The US surface faced none of these at launch; the European surface faces all three at once

PSD3 / PSRPayments mandate
Account access is a licensed activity (AISP/PISP). PSR directly applicable across 27 states. Mandatory API quality, screen-scraping eliminated, IBAN-name checks, expanded fraud liability.
FIDAData mandate
Extends mandated access to investments, pensions, insurance, mortgages, loans under a new FISP license. Standardized APIs + consent dashboards. A contested data-access fee may make aggregation cost money.
EU AI ActAI mandate
Credit scoring + creditworthiness = high-risk (Annex III). Conformity assessment, documentation, human oversight. Supervised by financial regulators (BaFin, CSSF). Fines up to 7% of global turnover.

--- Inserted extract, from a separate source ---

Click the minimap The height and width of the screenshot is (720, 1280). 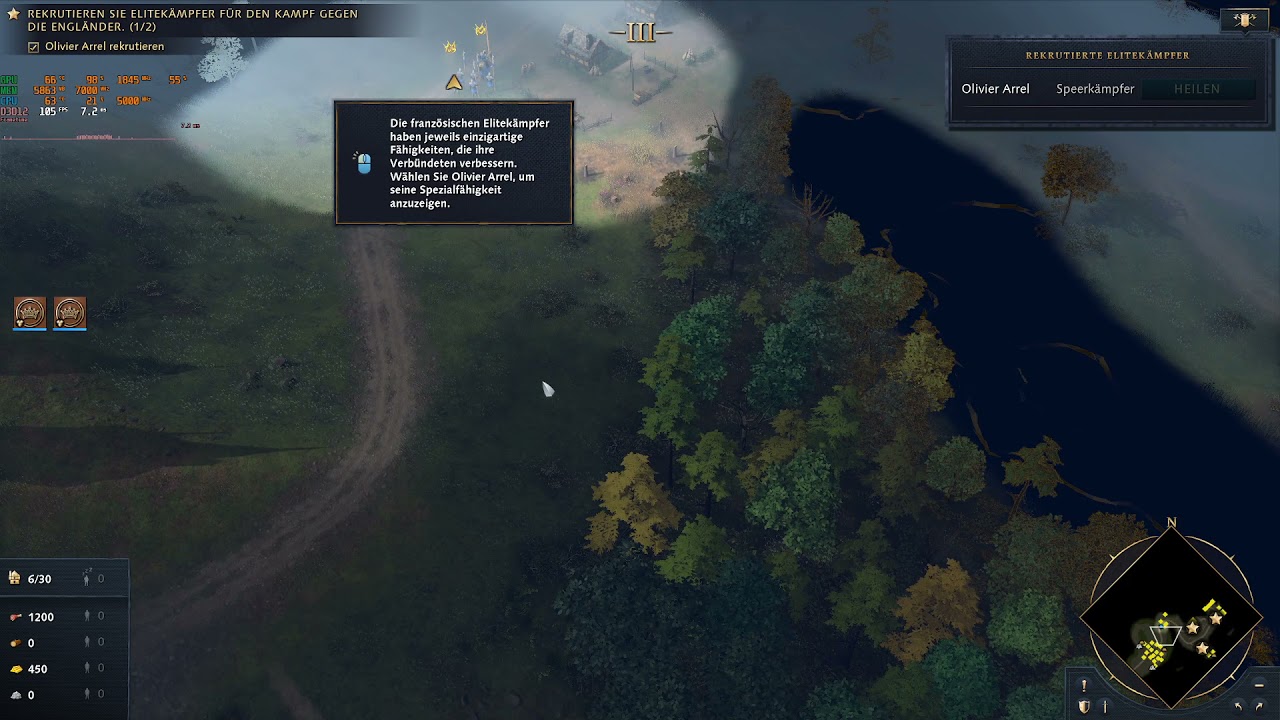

A finance surface in Europe must be licensed for payment-data access (or partner with someone who is), prepare for a FISP license to aggregate the full financial picture, and classify itself under the AI Act — where the most commercially attractive features (“what loan can I get?”) sit closest to the high-risk line. The AI that is “just a chatbot” in the US is, in Europe, a regulated system whose classification depends on exactly how useful it tries to be.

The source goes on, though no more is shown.